(Beginning of RECORDS)

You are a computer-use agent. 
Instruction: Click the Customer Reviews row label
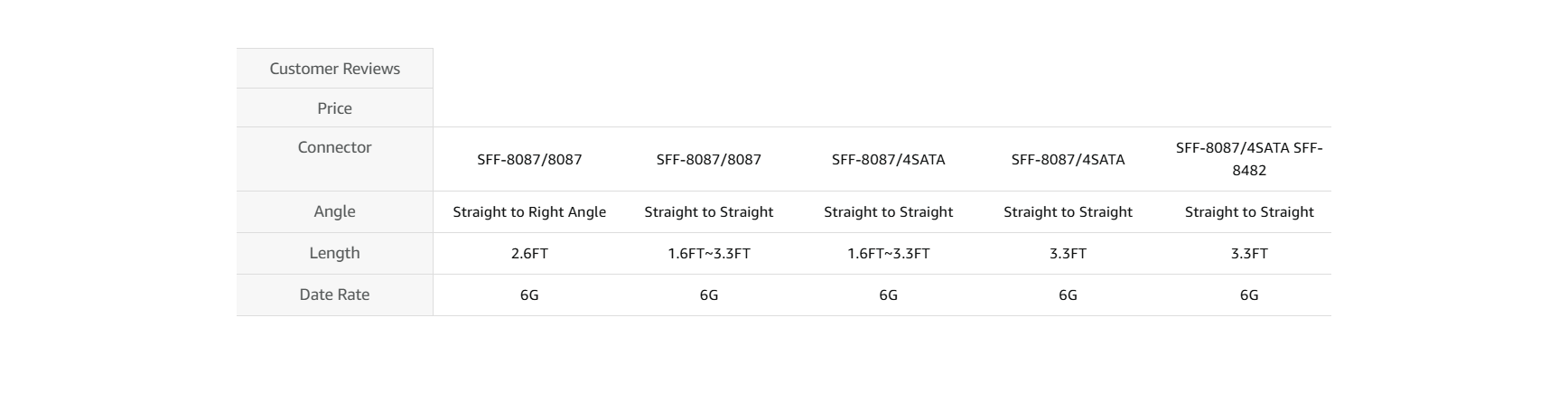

(End of RECORDS)
(Beginning of RECORDS)

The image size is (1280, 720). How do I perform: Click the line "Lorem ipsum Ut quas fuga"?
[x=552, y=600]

(End of RECORDS)
(Beginning of RECORDS)

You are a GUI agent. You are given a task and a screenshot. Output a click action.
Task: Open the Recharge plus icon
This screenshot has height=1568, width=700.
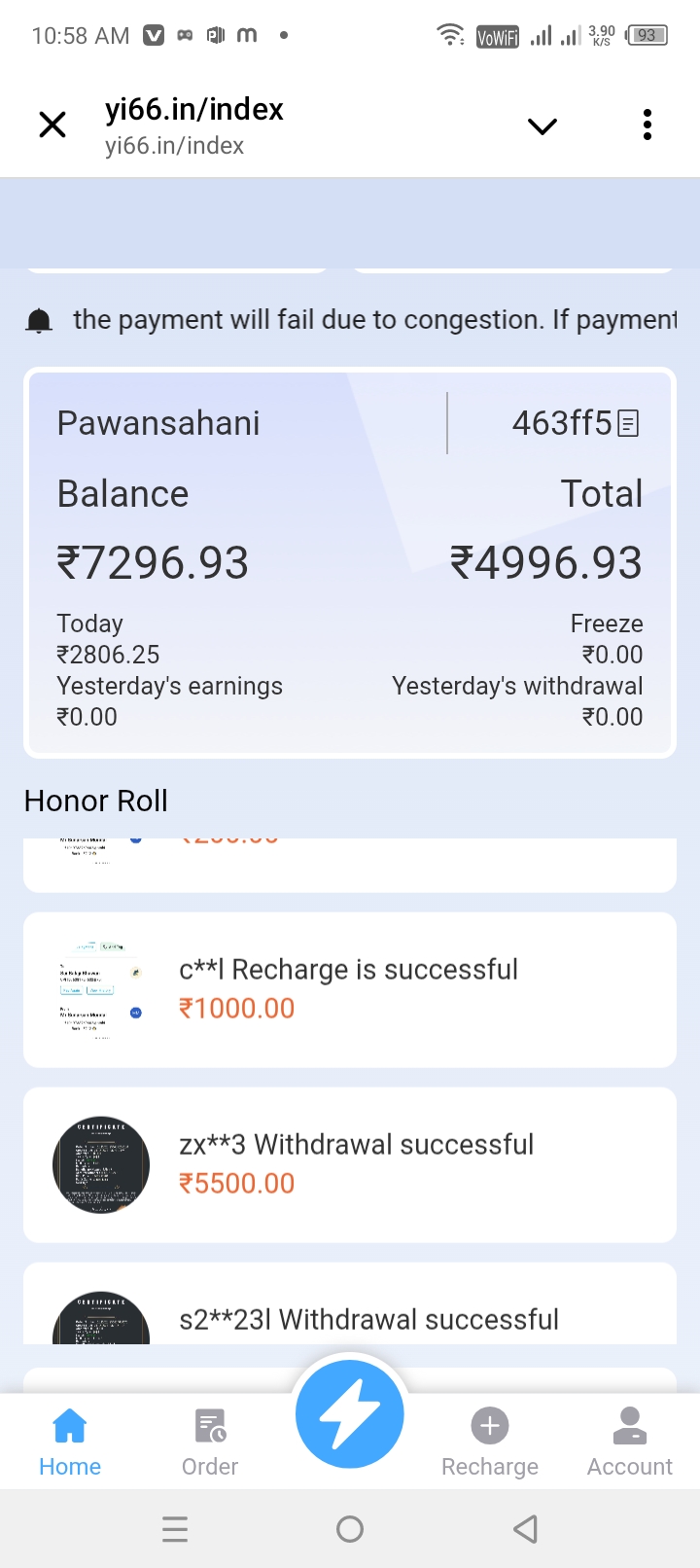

(End of RECORDS)

### ASSIGNMENT
Within the material above, output exactly the lines from the one with "Task: Open the Recharge plus icon" through the one with "This screenshot has height=1568, width=700.", end lines included, and nothing besides.

### ANSWER SPACE
Task: Open the Recharge plus icon
This screenshot has height=1568, width=700.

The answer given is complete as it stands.